Но это – Церковь, большая, самостоятельная и централизованная организация, имеющая с властями давние и вполне добрые отношения. Обычная же волонтерская вольница контакта с властями не нашла, и разошлись власти и новоявленная гражданская самоорганизация глубоко друг другом недовольные. Власти после Крымска озаботились законом о волонтерах, дабы иметь управу на подобные инициативы впредь, и ничего хорошего от этого закона почему-то вообще никто из волонтеров не ждет.
История повторилась: люди просто делали свое дело, но понимания у властей не нашли, зато превратились в политическое событие.
Отдельно, кстати, в порядке подведения итогов стоит сказать о том, что выявилась строгая зависимость между вниманием СМИ к проблеме и способностью заметить ее со стороны добровольцев: как только тема Крымска ушла с центральных каналов и ведущих сайтов, поток желающих стать волонтером в Крымске практически моментально иссяк.
А другим важным результатом стало формирование во многих городах новых команд, получивших хороший опыт самоорганизации, опыт взаимоподдержки и взаимопомощи. Некоторые из них вошли в состав уже существующих инициатив – например, я знаю про санкт-петербургскую команду крымских добровольцев, которая работает теперь с «Лиза Алерт». Другие стали формировать собственные отряды, и уже успели поработать в других местах.

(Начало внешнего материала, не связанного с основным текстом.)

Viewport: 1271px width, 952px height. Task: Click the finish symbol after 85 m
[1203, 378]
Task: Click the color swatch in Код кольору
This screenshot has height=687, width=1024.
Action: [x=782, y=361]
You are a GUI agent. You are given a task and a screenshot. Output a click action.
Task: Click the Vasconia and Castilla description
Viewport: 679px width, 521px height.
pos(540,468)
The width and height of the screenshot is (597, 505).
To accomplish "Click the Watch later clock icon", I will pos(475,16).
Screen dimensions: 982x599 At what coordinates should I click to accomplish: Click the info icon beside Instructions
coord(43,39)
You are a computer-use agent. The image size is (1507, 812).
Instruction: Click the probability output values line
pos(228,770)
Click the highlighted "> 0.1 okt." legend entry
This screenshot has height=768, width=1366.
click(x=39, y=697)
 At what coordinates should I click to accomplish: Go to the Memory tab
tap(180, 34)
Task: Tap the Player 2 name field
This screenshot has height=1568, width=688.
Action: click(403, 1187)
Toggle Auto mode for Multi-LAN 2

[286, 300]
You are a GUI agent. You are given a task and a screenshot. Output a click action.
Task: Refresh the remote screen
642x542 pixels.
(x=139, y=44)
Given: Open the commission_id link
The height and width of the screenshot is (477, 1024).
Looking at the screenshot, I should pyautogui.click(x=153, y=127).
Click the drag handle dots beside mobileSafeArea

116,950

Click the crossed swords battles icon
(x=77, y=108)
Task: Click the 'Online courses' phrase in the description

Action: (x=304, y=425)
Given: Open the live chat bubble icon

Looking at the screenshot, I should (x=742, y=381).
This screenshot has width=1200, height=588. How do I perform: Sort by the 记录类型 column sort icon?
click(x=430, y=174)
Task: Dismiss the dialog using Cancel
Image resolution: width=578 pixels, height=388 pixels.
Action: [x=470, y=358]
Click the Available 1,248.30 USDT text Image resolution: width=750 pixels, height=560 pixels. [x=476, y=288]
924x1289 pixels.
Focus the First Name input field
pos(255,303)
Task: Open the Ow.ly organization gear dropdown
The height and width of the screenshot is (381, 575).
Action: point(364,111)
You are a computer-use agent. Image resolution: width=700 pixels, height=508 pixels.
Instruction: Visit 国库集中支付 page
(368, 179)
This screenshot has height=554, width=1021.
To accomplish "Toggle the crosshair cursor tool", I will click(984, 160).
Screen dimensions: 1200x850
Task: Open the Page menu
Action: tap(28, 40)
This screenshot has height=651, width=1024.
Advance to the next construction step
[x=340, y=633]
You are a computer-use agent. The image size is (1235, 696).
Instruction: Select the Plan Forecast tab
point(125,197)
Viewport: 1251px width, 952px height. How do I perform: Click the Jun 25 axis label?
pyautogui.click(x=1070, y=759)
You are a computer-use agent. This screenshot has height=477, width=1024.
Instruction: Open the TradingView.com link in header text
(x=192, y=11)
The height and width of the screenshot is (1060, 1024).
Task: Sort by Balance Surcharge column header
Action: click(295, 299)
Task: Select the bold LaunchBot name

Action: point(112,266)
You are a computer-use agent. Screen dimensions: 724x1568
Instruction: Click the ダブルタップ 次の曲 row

Вернемся к нашей печальной тенденции – «Мы не хотели заниматься политикой, но она вмешалась в нашу жизнь». Тенденция проявилась и в последнем, всколыхнувшем общество инфоповоде уходящего года – в принятии ГосДумой и Советом Федерации так называемого «Закона Димы Яковлева». Принимаемый наскоро, юридически небезупречный, оскорбительно жесткий, закон крайне болезненно ударил по отношениям благотворителей и государства. Я не знаю НИ ОДНОЙ организации, связанной с благотворительностью, а особенно – с сиротством, которая не осудила бы этот закон. Вот все, буквально все, кто хоть как-то в теме высказались против – представители Церкви, родительские и благотворительные организации, и просто эксперты. Перечислять можно долго: «Отказники», «Разные дети», «Нелишние дети», «Подари жизнь», «Помоги.Орг», «Все Вместе». Против выступили Валерий Панюшкин, Людмила Петрановская. Против выступили министр образования Дмитрий Ливанов и глава комитета Государственной Думы по делам семьи Елена Мизулина. Разумеется, поддержали законопроект те, кто привык высказываться по вопросам актуальной политики, но при этом от сиротской темы далек.
Закон уже подписал президент. И это, по-моему, значит, что благотворительные организации кардинально расходятся с государством.
Я и не хотел писать об этом, а пришлось.